On the subject of length estimation, I’m again less than impressed. I realize this is probably an early attempt at it – and FindPeaks has gone through it’s fair share of bad length estimators, so it’s not a major criticism, but it is a weakness. To quote a couple lines from the paper: “For every tag i in the sense strand, the nearest tag k in the anti-sense strand is identified. Let J be the tag in the sense strand immediately upstream of k.” Then follows a formula based upon the distances between (i,j) and (j,k). I completely fail to understand how this provides an accurate assessment of the real fragment length. I’m sure I’m missing something. As a function that describes the width of peaks, that may be a good method, which is really what the experiment is aiming for, anyhow – so it’s possible that this may just be poorly named.

In fairness, they also provide options for a manual length estimation (or XSET, as it was referred to at the time), which overrides the length estimation. I didn’t see a comparison in the paper about which one provided the better answers, but having lots of options is always a good thing.

Moving along, my real complaint about this article is the analysis of their results compared to past results, which comes in two parts. (I told you I’d come back to it.)

The first complaint is what they were comparing against. The article was submitted for publication in May 2008, but they compared results to those published in the June 2007 Robertson article for STAT1. By August, our count of peaks had changed.
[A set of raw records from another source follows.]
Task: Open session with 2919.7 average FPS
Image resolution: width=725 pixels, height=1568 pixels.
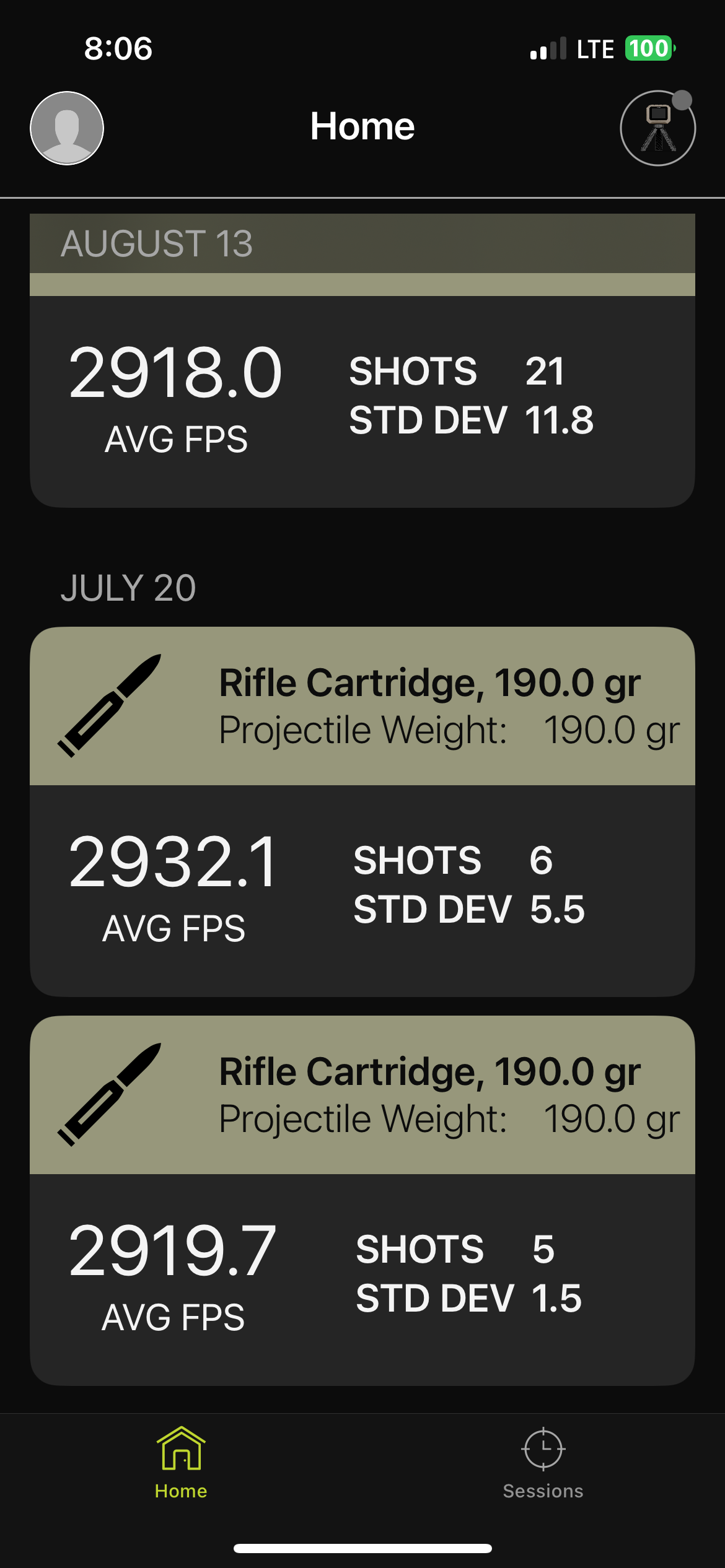Action: point(362,1279)
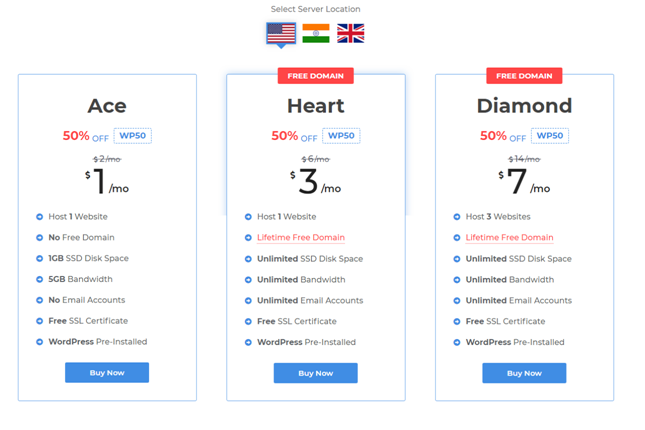Click the Diamond plan title

click(x=524, y=106)
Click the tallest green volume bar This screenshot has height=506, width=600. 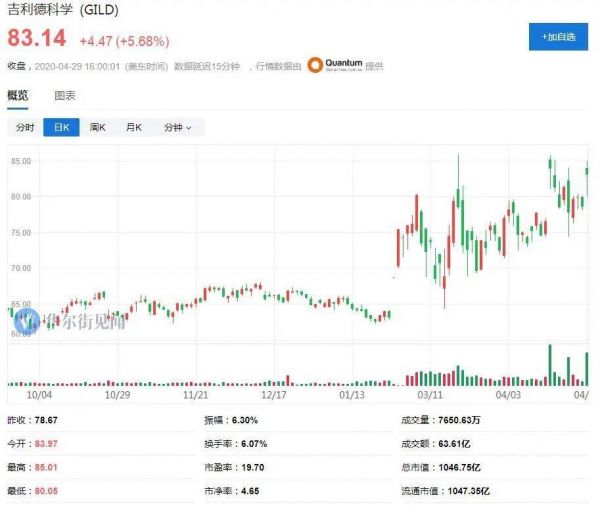tap(549, 364)
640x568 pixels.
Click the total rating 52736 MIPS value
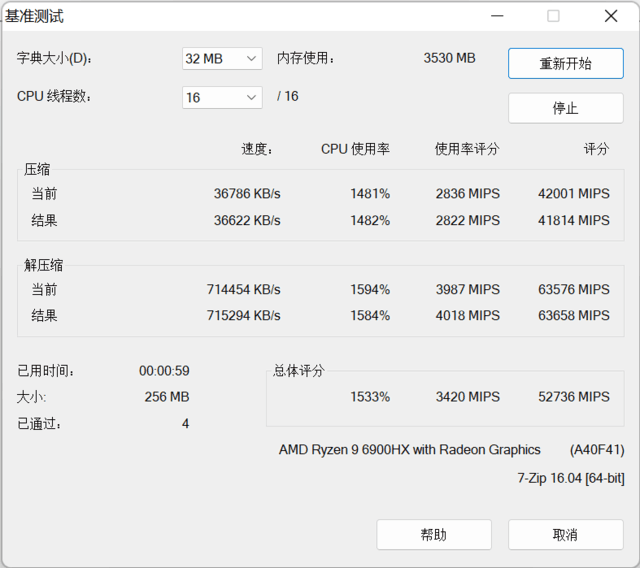coord(573,396)
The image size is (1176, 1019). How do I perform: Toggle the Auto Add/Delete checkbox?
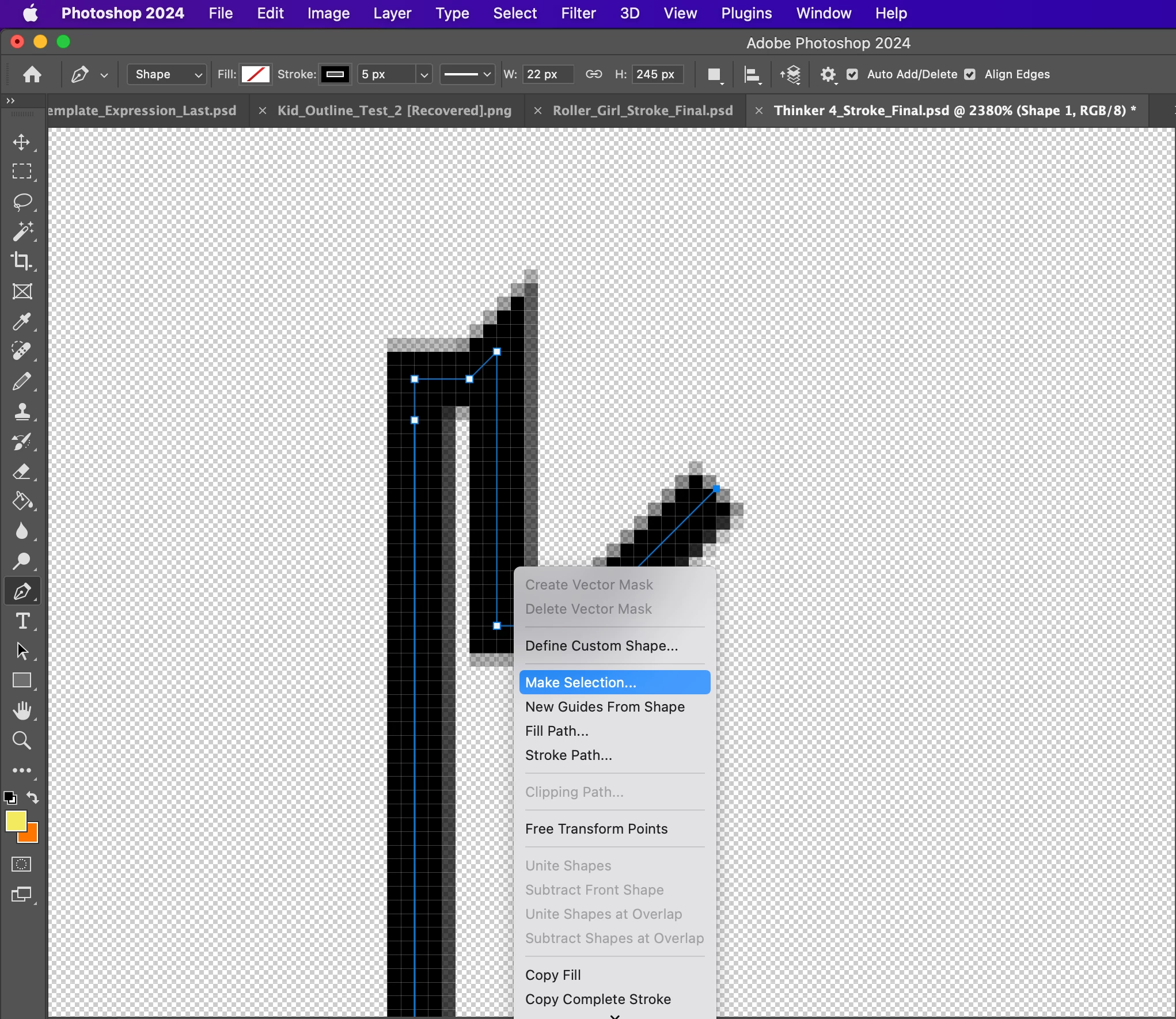[x=852, y=74]
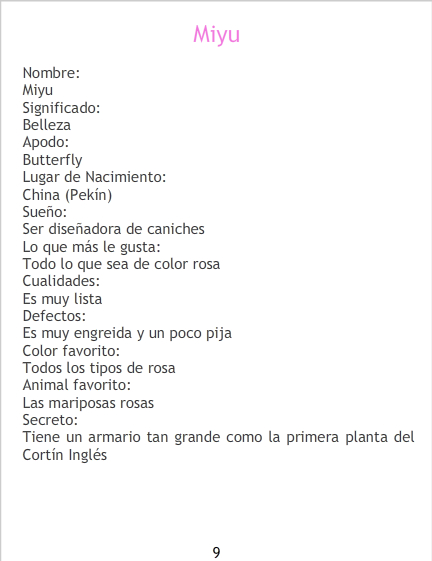The height and width of the screenshot is (561, 432).
Task: Click the Sueño: label
Action: (44, 212)
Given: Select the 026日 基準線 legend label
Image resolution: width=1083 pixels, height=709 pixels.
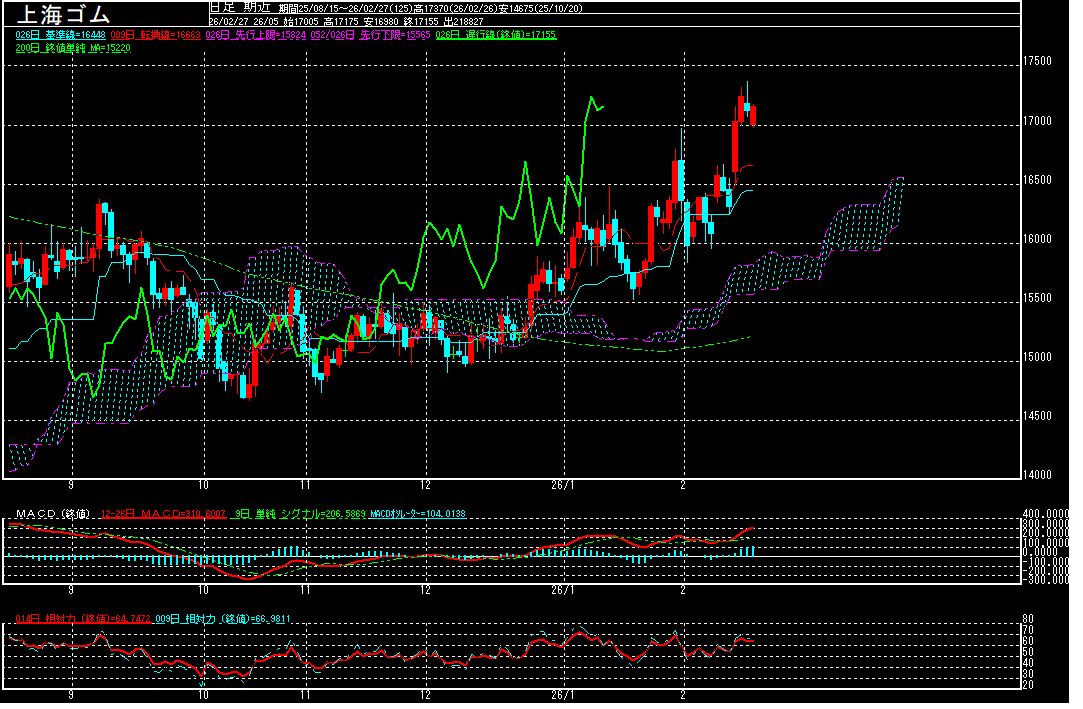Looking at the screenshot, I should (57, 35).
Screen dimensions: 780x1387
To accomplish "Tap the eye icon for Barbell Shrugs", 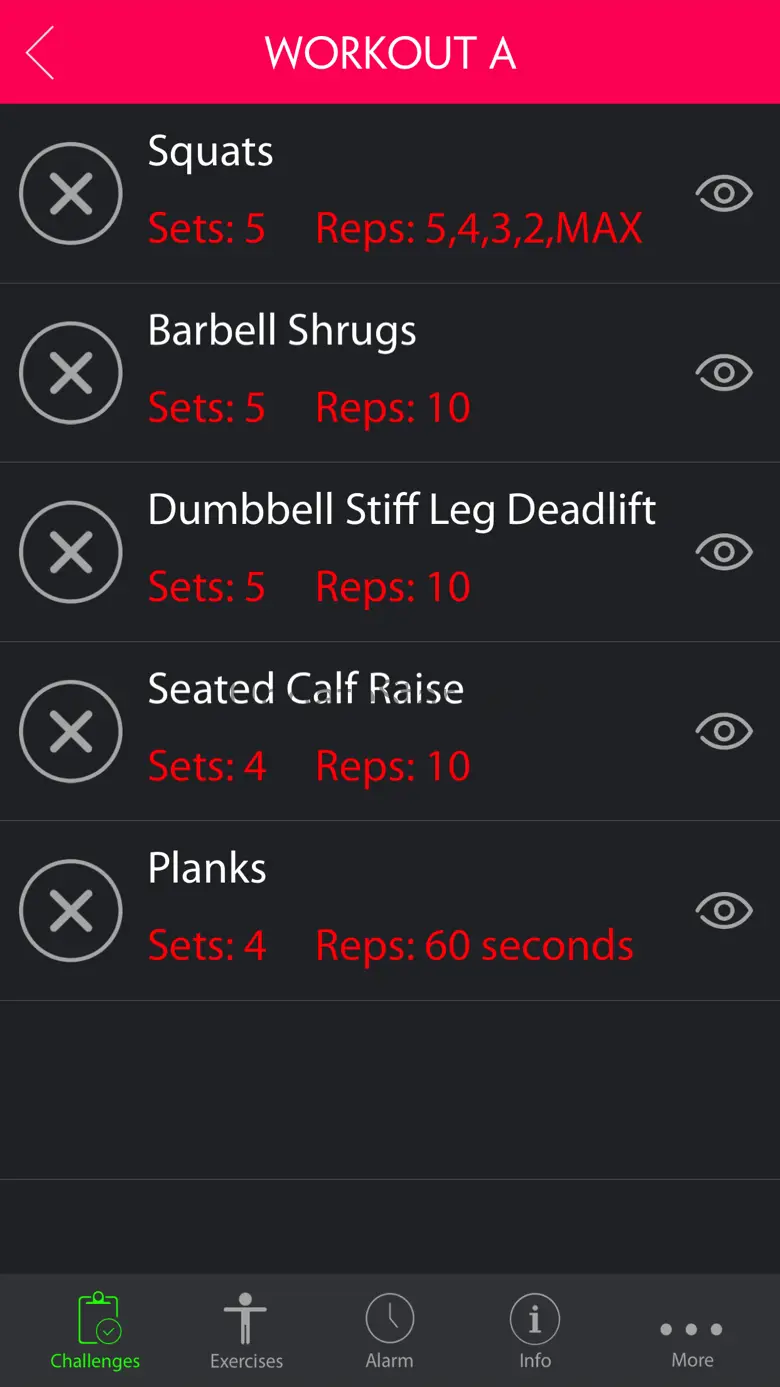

By January 2008, several upgraded versions of FindPeaks were available, and many bugs had been ironed out. It’s hardly fair to compare the June 2007 FindPeaks results to the May 2008 version of SISSR, and then declare SISSR the clear winner. Still, that’s not a great problem – albeit somewhat misleading.

More vexing is their quality metric. In the Motif analysis, they clearly state that because of the large amount of computing power, only the top X% of reads were used in their analysis. For comparison with FindPeaks, the top 5% of peaks were used – and were able to observe the same motifs. Meanwhile, their claim to find 74% more peaks than FindPeaks, is not really discussed in terms of the quality of the additional sites. (FindPeaks was also modified to identify sub-peaks after the original data set was published, so this is really comparing apples to oranges, a fact glossed over in the discussion.)

Anyhow, complaints aside, it’s good to see a paper finally compare the various peak finders out there. They provide some excellent graphics, and a nice overview on how their ChIP-Seq application works, while contrasting it to published data available. Again, I enjoyed the motif work, particularly that of figure 5, which correlates four motif variants to tag density – which I feel is a fantastic bit of information, buried deeper in the paper than it should be.

So, in summary, this paper presents a rather unfair competition by using metrics guaranteed to make SISSR stand out, but still provides a good read with background on ChIP-Seq, excellent illustrations and the occasional moment of deep insight.